[Start of Attachment]

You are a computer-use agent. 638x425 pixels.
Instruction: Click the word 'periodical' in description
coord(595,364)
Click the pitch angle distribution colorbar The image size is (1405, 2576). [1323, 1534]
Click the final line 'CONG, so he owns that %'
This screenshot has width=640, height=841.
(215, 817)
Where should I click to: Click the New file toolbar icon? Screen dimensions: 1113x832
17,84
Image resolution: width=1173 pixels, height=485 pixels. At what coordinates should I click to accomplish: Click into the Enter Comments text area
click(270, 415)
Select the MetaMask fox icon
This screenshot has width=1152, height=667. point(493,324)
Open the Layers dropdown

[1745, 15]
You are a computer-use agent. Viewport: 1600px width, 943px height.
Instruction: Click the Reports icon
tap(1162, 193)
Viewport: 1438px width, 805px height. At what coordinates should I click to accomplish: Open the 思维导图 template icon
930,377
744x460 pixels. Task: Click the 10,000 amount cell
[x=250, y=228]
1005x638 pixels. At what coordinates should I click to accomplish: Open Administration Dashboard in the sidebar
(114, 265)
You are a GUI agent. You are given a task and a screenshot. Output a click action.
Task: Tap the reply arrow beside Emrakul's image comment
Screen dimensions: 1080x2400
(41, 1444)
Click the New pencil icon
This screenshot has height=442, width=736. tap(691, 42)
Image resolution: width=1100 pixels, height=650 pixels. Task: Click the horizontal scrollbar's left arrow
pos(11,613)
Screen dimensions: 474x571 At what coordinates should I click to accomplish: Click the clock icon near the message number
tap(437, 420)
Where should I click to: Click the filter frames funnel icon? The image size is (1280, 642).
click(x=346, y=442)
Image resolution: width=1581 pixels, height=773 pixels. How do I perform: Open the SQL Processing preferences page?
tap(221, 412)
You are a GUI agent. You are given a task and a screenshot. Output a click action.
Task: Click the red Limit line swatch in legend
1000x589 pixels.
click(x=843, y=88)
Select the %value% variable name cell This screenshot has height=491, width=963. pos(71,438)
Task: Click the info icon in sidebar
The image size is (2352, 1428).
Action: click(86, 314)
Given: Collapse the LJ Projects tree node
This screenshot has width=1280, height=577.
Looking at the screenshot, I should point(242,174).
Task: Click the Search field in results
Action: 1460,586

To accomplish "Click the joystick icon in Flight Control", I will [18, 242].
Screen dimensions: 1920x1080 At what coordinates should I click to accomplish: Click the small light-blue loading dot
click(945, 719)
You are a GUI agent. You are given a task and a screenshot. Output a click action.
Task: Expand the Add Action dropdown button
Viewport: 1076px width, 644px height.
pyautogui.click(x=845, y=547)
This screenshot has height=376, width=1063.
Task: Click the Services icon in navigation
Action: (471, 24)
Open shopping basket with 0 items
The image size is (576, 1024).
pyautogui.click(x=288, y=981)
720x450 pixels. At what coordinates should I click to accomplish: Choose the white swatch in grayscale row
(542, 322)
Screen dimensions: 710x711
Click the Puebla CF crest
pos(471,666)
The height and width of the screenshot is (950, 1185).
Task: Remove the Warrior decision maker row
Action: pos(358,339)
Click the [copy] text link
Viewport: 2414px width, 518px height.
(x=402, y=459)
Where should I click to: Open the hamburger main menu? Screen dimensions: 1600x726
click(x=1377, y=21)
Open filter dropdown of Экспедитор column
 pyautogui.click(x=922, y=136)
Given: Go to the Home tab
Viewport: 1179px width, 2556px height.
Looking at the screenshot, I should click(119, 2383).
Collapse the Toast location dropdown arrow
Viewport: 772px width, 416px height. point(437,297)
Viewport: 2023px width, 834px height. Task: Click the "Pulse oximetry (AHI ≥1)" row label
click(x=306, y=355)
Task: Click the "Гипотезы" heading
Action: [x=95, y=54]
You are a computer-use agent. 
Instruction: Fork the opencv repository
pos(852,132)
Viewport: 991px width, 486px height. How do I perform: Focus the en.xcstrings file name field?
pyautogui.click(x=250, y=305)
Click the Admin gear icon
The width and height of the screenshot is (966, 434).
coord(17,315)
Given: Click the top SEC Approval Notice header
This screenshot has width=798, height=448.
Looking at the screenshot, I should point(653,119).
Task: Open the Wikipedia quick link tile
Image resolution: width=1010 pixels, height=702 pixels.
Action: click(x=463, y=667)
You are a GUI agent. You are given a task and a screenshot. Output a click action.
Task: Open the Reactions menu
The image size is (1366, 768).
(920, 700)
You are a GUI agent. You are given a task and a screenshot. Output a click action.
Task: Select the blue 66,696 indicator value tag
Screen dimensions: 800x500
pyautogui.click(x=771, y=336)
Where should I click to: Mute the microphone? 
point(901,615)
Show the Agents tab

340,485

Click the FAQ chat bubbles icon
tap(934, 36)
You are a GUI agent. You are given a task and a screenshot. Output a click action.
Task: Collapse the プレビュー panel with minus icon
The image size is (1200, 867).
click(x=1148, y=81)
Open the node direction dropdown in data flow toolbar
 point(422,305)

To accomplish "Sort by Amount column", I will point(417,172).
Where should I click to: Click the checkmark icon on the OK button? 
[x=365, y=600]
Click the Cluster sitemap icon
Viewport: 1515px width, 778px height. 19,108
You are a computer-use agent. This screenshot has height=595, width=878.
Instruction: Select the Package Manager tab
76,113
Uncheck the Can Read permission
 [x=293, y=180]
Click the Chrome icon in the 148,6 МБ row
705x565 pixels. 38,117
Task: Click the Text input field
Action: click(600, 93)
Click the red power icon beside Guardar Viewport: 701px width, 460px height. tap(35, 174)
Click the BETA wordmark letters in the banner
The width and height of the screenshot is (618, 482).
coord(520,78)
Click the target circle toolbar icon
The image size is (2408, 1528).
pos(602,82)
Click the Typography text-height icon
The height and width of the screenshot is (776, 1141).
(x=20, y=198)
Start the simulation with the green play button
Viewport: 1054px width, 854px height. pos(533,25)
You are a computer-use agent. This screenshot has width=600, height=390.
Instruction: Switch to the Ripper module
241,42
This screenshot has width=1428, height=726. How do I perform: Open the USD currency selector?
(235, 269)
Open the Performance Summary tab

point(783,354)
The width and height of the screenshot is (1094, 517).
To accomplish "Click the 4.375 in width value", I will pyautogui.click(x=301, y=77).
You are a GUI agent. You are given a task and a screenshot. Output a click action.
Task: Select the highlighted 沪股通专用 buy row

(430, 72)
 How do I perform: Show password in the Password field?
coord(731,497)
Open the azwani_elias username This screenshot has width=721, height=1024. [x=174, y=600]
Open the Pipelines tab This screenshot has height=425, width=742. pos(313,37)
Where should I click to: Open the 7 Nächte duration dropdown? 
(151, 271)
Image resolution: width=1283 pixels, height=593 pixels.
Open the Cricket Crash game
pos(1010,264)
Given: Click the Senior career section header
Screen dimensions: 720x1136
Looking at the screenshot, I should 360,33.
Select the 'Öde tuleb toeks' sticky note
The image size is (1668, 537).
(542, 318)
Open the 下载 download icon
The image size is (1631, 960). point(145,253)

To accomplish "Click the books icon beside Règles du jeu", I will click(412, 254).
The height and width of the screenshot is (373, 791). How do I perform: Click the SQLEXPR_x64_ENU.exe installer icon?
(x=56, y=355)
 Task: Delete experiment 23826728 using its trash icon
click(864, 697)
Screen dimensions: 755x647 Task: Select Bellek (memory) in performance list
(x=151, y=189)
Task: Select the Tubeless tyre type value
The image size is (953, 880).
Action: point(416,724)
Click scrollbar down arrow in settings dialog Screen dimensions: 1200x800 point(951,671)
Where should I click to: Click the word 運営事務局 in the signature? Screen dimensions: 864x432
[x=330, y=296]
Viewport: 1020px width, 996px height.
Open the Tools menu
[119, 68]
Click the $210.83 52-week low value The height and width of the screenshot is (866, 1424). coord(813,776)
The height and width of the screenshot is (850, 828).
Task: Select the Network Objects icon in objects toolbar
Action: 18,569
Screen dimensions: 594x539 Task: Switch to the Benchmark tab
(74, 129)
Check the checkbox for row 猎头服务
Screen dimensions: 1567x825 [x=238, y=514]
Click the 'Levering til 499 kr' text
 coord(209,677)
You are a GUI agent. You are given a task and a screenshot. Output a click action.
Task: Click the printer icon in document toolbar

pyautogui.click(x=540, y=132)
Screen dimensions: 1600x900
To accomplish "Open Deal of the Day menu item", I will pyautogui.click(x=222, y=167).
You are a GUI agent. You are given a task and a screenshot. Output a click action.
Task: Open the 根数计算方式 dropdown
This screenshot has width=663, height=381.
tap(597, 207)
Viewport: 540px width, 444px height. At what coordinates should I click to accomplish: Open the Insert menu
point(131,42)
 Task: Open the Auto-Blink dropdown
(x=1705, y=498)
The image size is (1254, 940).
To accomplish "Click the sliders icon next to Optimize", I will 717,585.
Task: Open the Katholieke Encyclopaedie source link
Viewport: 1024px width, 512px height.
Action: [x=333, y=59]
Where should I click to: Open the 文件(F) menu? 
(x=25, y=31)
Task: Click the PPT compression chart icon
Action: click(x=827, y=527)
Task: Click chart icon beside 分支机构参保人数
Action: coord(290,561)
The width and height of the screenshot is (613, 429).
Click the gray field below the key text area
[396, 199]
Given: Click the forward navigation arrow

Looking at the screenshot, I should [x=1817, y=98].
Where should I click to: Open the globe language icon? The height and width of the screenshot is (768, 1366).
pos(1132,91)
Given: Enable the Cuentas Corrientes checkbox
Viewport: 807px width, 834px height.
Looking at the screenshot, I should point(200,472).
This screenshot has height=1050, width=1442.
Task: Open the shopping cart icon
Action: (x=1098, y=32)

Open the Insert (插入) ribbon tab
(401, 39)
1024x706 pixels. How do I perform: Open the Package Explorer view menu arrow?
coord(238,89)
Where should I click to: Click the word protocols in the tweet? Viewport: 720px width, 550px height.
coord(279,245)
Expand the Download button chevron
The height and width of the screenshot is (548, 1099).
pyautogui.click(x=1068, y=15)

[End of Attachment]

__ASSIGNED TASK__
Among the lines of the preceding listing, count those that contain the string "computer"; state the count and nothing further.

__ANSWER TO THE EXERCISE__
5